• Your instructions:
Show all lines of the listing that contain the word "text".

• Extracted material:
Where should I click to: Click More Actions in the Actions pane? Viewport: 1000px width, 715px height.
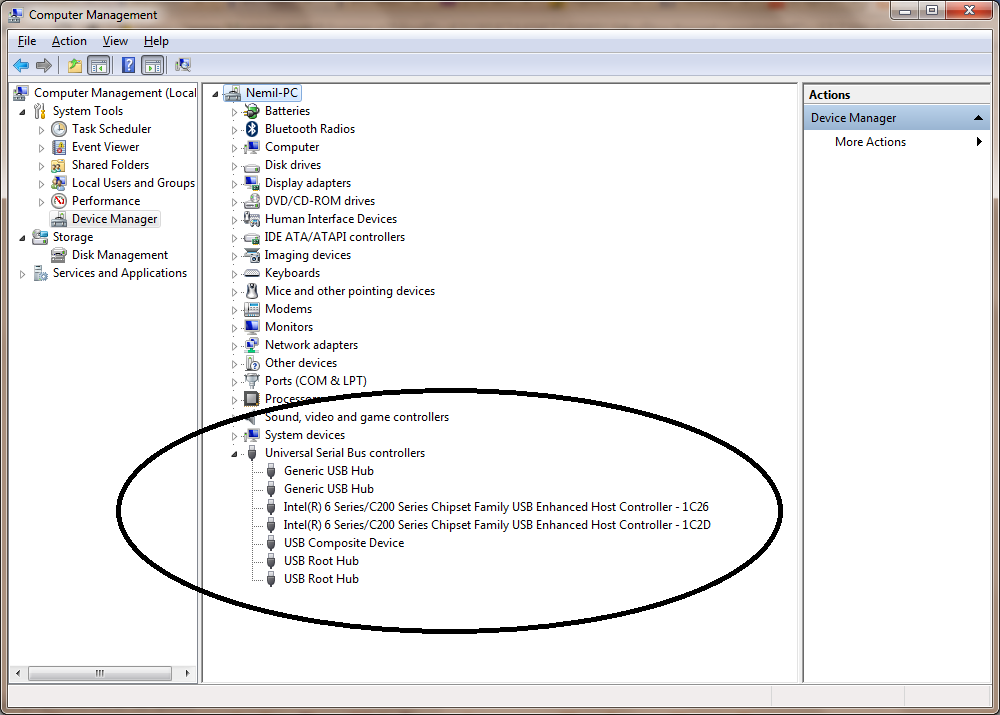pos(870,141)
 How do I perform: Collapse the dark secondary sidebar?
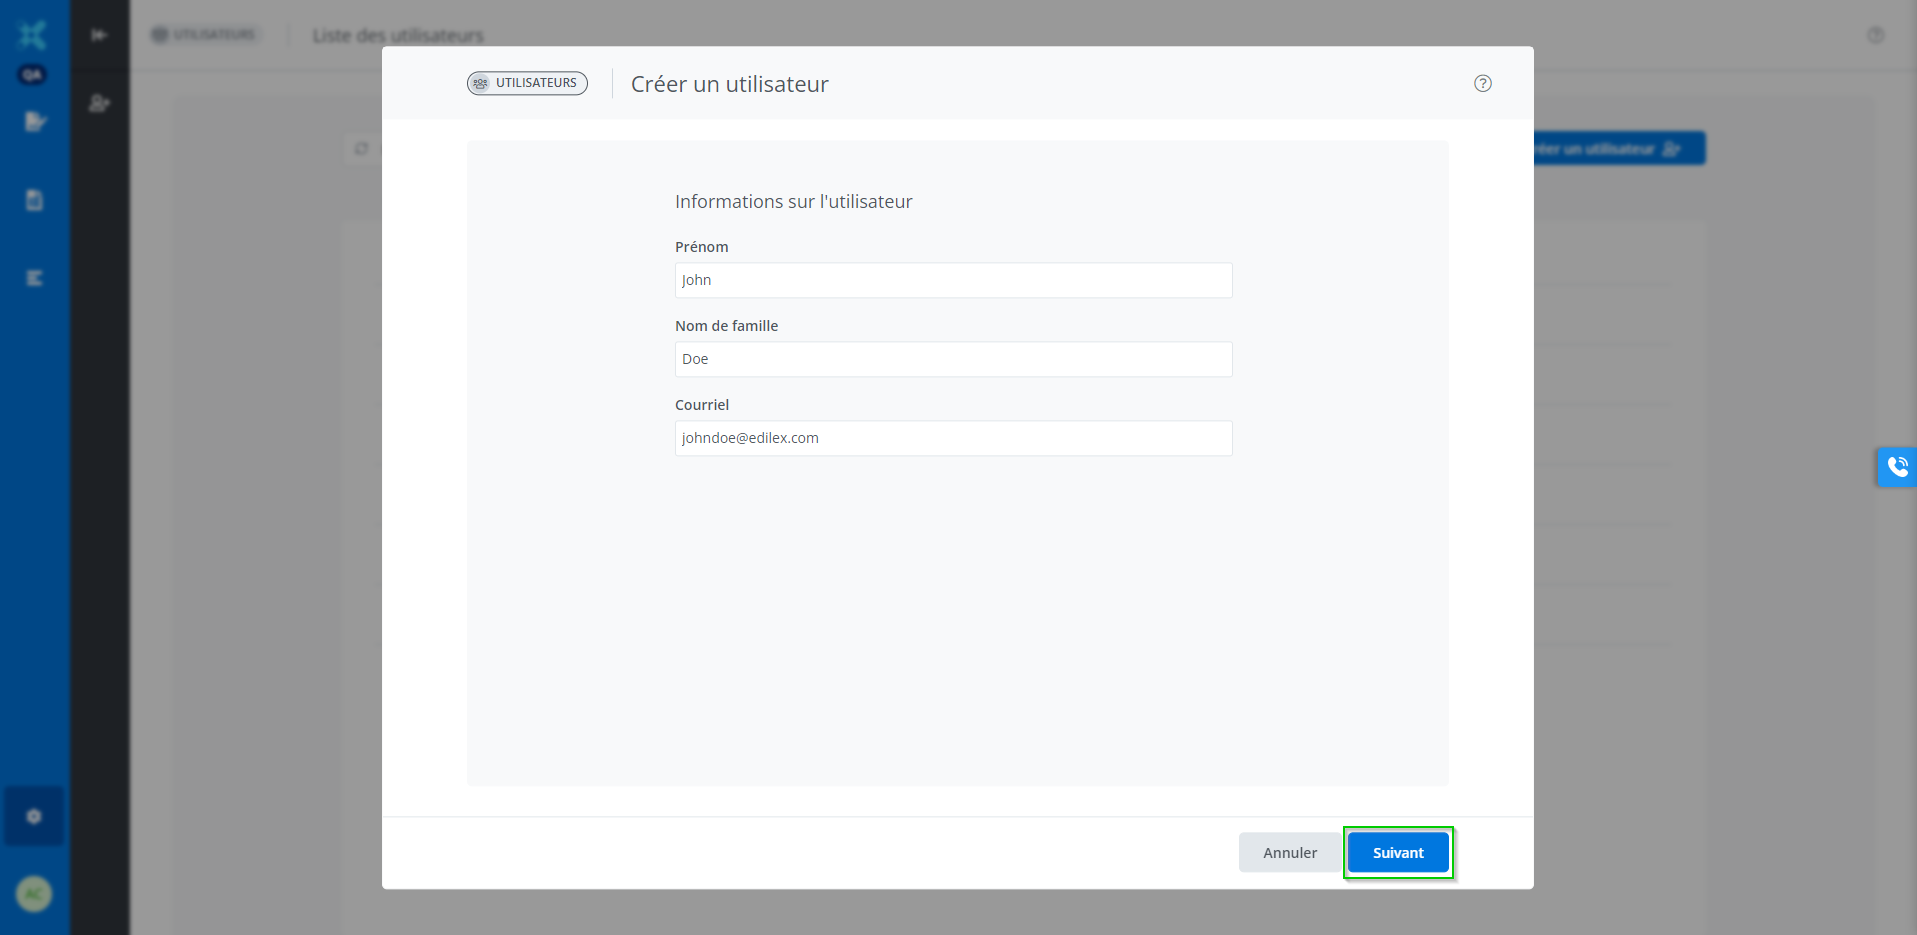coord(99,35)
...
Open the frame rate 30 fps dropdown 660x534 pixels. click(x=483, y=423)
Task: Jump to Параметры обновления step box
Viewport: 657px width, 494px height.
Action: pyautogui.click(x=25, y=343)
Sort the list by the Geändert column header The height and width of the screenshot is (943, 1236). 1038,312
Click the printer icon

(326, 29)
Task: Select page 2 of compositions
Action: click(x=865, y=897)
---
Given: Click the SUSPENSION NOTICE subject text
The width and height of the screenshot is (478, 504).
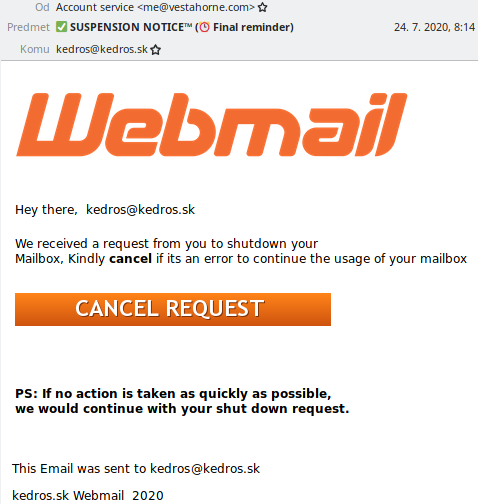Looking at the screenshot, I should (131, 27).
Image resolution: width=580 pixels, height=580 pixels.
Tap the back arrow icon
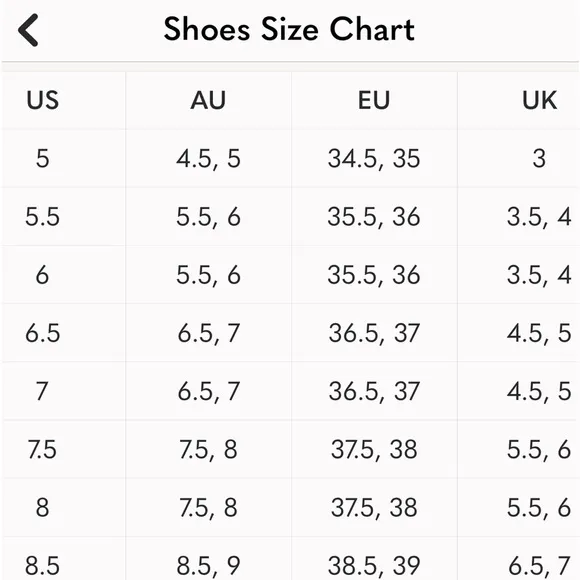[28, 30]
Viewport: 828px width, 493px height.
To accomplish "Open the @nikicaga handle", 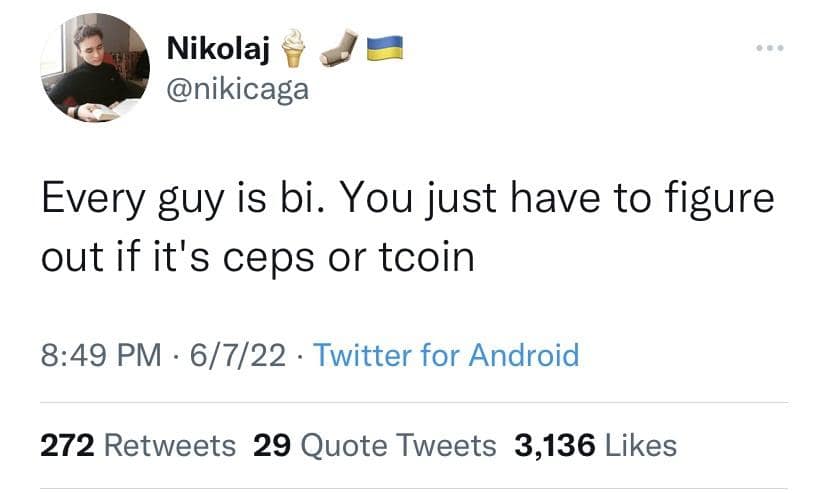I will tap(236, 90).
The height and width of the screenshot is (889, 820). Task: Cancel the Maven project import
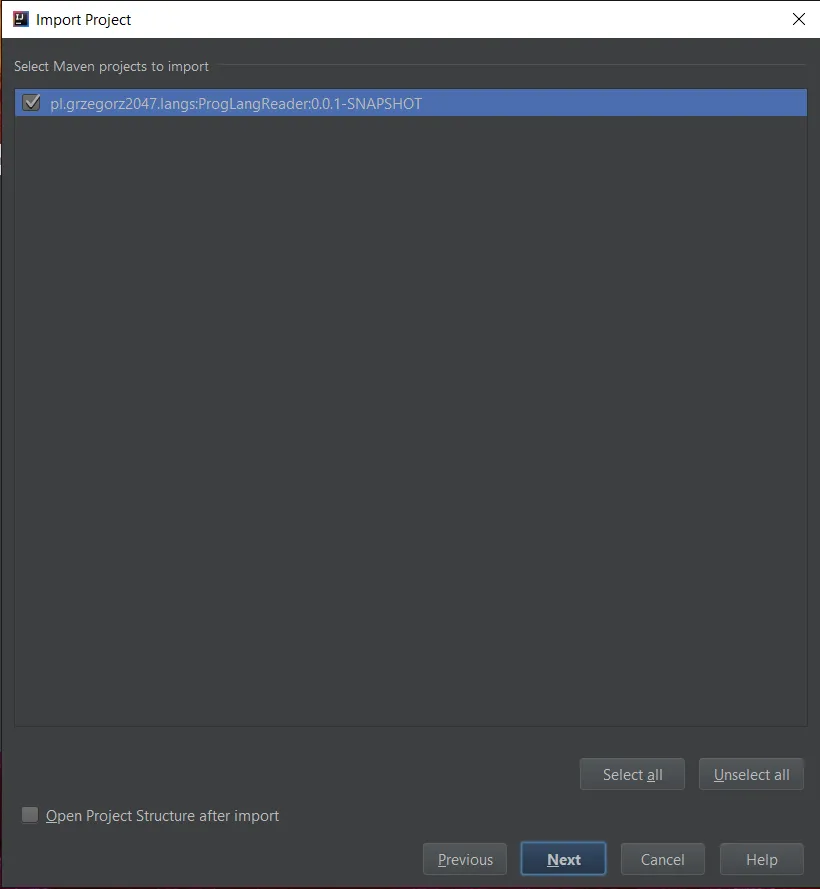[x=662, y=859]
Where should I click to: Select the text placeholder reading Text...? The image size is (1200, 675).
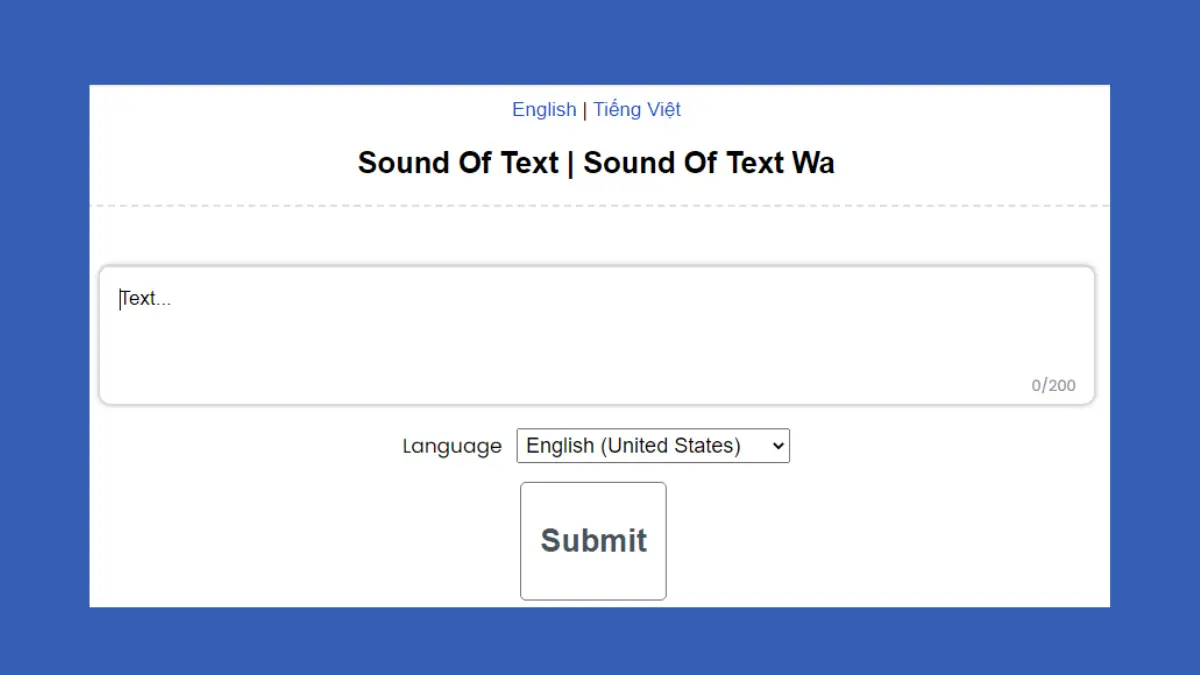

• Response to this exercise:
Given: Click the SUSPENSION NOTICE subject text
Where should I click to: Select the text placeholder reading Text...? The image size is (1200, 675).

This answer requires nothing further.